**Input data**.
:::::
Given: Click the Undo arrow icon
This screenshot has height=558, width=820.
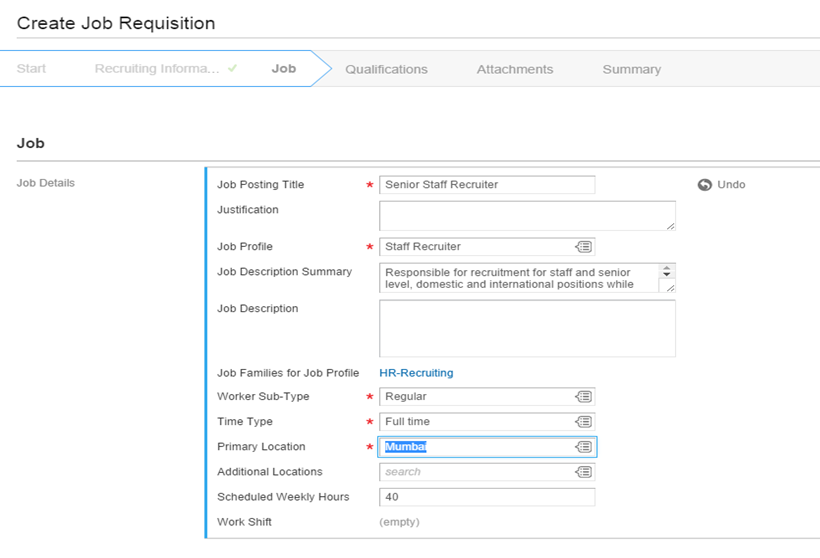Looking at the screenshot, I should [x=704, y=185].
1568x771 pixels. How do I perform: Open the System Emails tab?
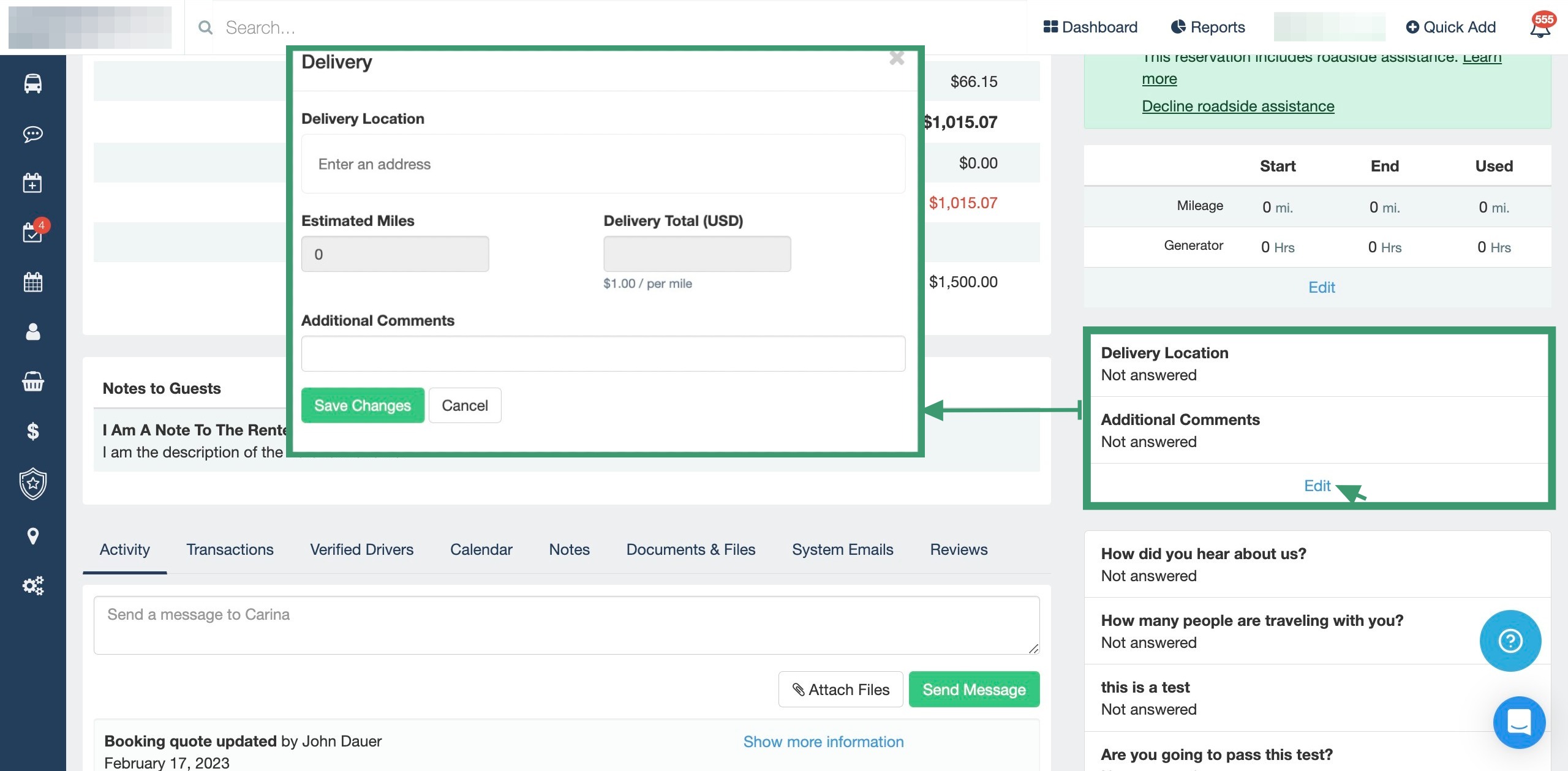point(843,549)
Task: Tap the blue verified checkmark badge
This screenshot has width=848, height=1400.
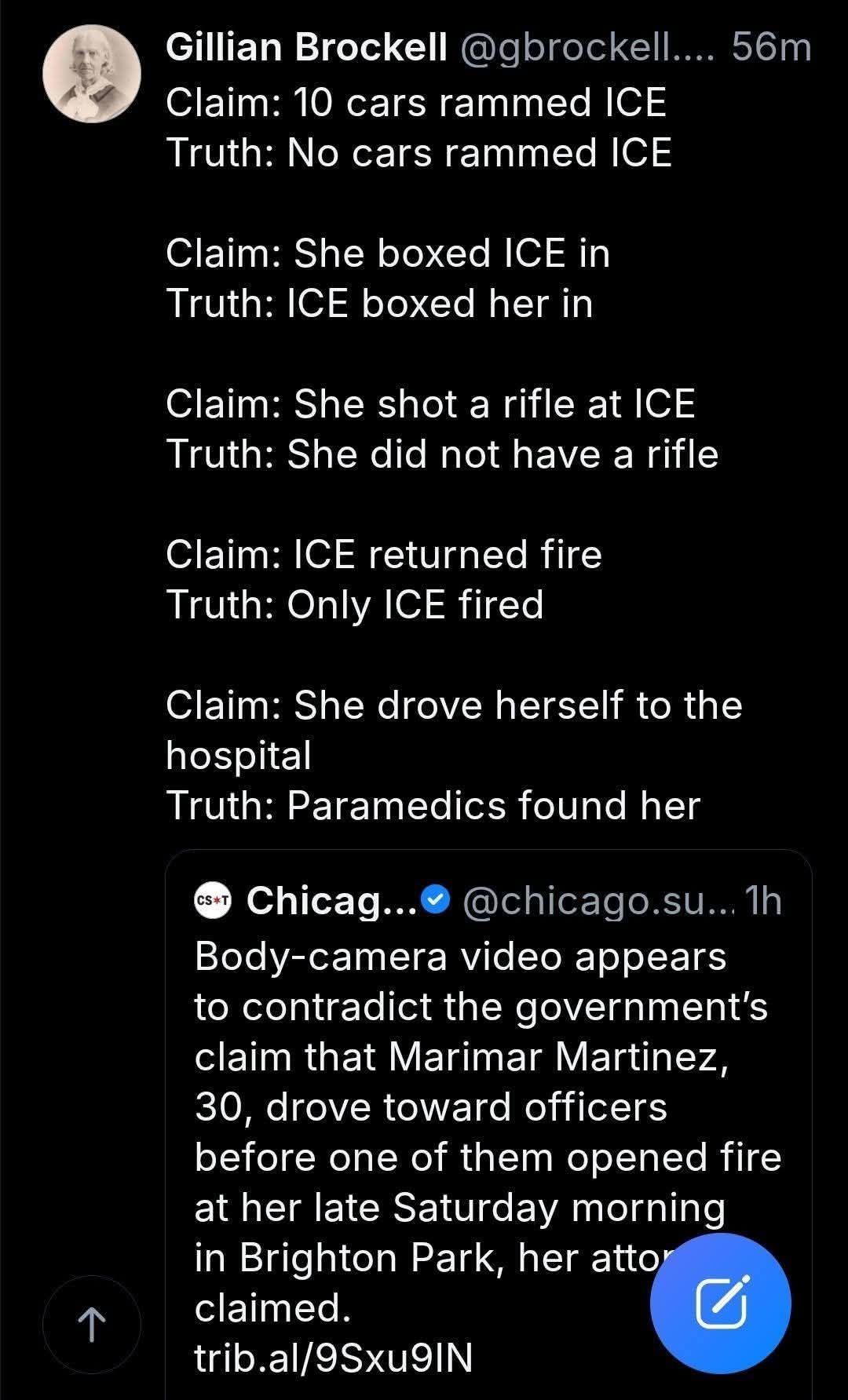Action: [434, 901]
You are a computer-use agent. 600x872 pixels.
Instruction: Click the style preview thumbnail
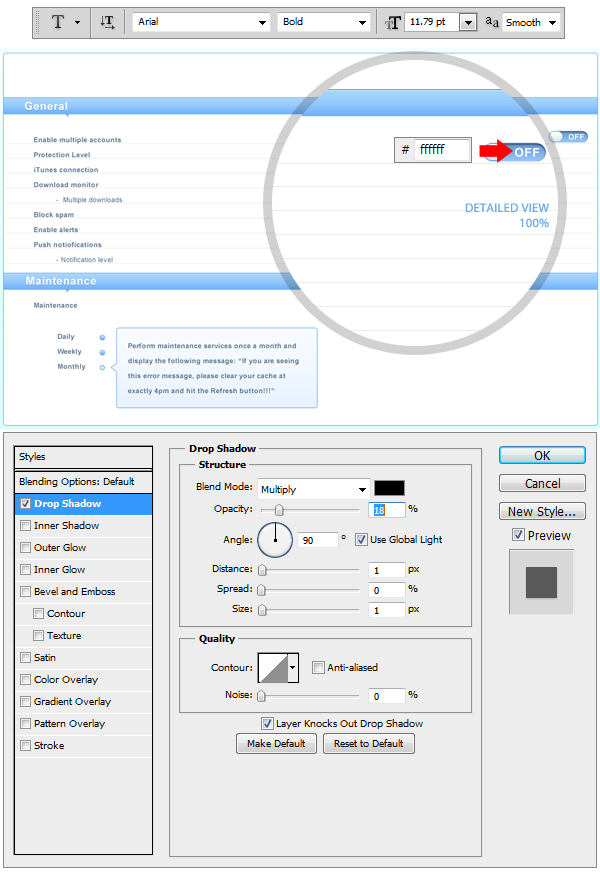(x=541, y=583)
:::::
**Requirements**.
Output the data above as a two-column CSV with the header input,output. Give one row per text and its answer, put each value in a single quoted field with line breaks replaced by spaces, and leave out the pictures.

**Expected answer**.
input,output
"Given: Click the Undo arrow icon This screenshot has height=558, width=820.","Looking at the screenshot, I should [x=704, y=185]."
"1568x771 pixels. How do I perform: Open the System Emails tab?","point(843,549)"
"Task: Tap the blue verified checkmark badge This screenshot has width=848, height=1400.","Action: [434, 901]"
"You are a computer-use agent. 600x872 pixels. Instruction: Click the style preview thumbnail","(x=541, y=583)"